Health Care Systems are very complex, with evolving medical science and technology, multiple stakeholders, increased specialization, and rising expectations of what can be done to treat illnesses, and a lot of realpolitik. Systems engineering has been used successfully and widely in many other complex industries, such as manufacturing or aviation. Systems engineering has also been used to good effect in health care, but too rarely and not widely, and barely at all on the macro scale.
The need to improve health care is required, with increased population, aging, and budgetary pressures. The opportunity for improvement is massive. In the US, approximately 33% of health care costs are wasted, 20-33% of hospitalized patients experience a medical error with about half of them preventable, many quality issues, and caregivers and patients do not have enough necessary information when needed. In Canada, we see many of the same issues as the US, and while we have Universal coverage, wait times for necessary diagnostics or treatment are unnecessarily and often crazily long. Even in Japan, with its worldwide overall best outcomes, low costs, and low wait times, significant improvements are possible in overall efficiency, information flow, costs, and caregiver conditions.
Examples of how systems engineering can improve health care include:
- Denver Health saving $200 million in 2006 by doing a systems redesign of their operations. As an example to reduce waste, one industrial engineer found the trauma surgery resident physicians walk 8.5 miles in a 24 hour shift!
- Kaiser Permanente identified 3x as many sepsis cases and cut mortality from sepsis by 50%
- Virginia Mason has the lowest rate of serious medical infections and falls and reduced medical malpractice liability by 40%
How impactful could systems engineering be if applied at all levels of Health Care?
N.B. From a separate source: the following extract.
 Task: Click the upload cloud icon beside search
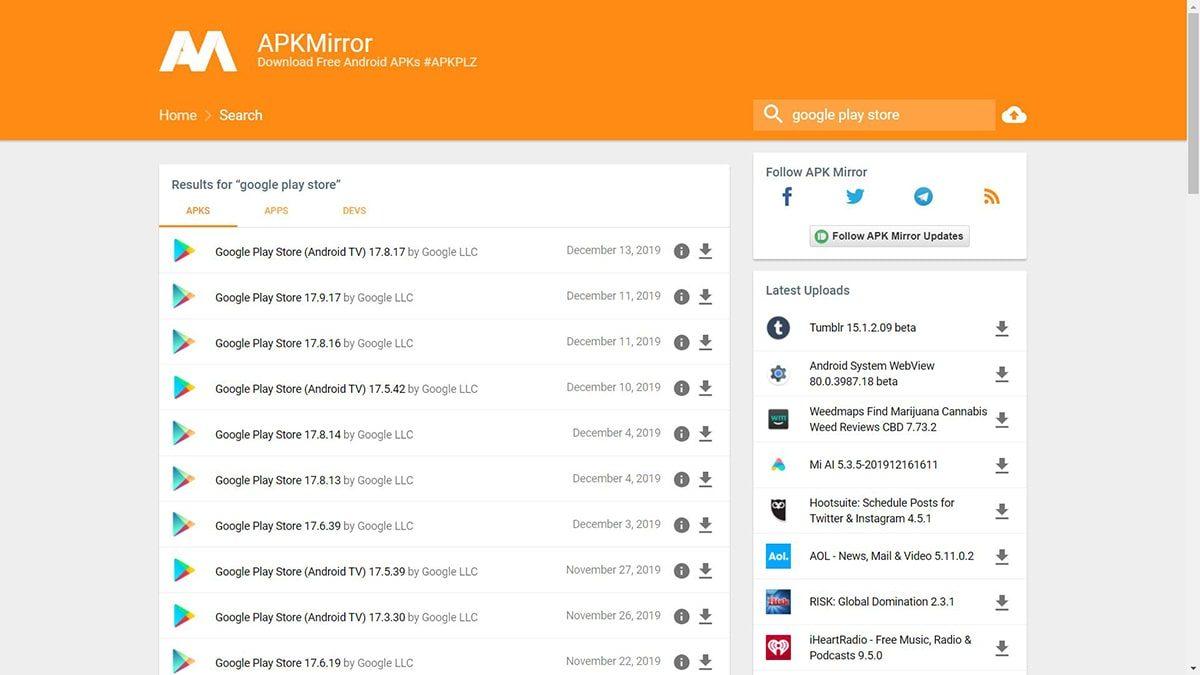(1014, 114)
The promise is outcomes as good as Japan or the top tier American care, Universally applied, and lower costs to Government and Patients, with essentially no wait times. It won’t happen overnight, but with the right strategy we could get there in 3-5 years. It is very feasible – if others can do it, we can too. That will then allow us to also be prepared for the greying of our populations. It is good business too, as the improved systems can be exported to other parts of the world. When you have a good system, look how it can dominate the market – like Amazon with its great portal, logistics, and network; or the Internet, with its scalability and extensibility, or air travel with its convenience, low costs, widespread usage, and high safety.
The best studies on how to improve health care by applying systems engineering tools and principles comes from the US. An excellent paper and collection of studies was published in 2005 by the combined efforts of the National Academy of Engineering and the Institute of Medicine called “Building a Better Delivery Systems, a New Engineering/Health Care Partnership”. I highly recommend this paper. Much of this material formed the basis for the 2014 PCAST report to President Obama. Yet one of the last papers in this collection highlights the real difficulties with making improvements in the US Health Care system by analyzing and giving painful examples of the political difficulty, especially with so many interests, organizations and the huge amount of money in the Health Care systems.
Other barriers include:
- Misaligned incentive structure – fee-for-service vs fee-for-outcomes or value
- Availability for data and relevant analytics
- Limited technical capabilities, especially in small practices that make up the bulk of health care
- Workforce competencies – limited knowledge of systems engineering tools and practices
- Leadership / culture / politics
Yet while difficult, governments, organizations, and people around the world understand the need for change, the urgency for change, and that there will be change in Health Care. It is hard work, it will take time, and there are many barriers, especially politically. Slowly and steadily, I expect systems engineering tools, principles, and activities to be applied into the Health Care system. You can help by reading the PCAST and other reports and supporting the application of Systems Engineering to Health Care.
For me, I am approaching Industry, Government and Academic leaders with this message and analysis, participating in consultations, etc.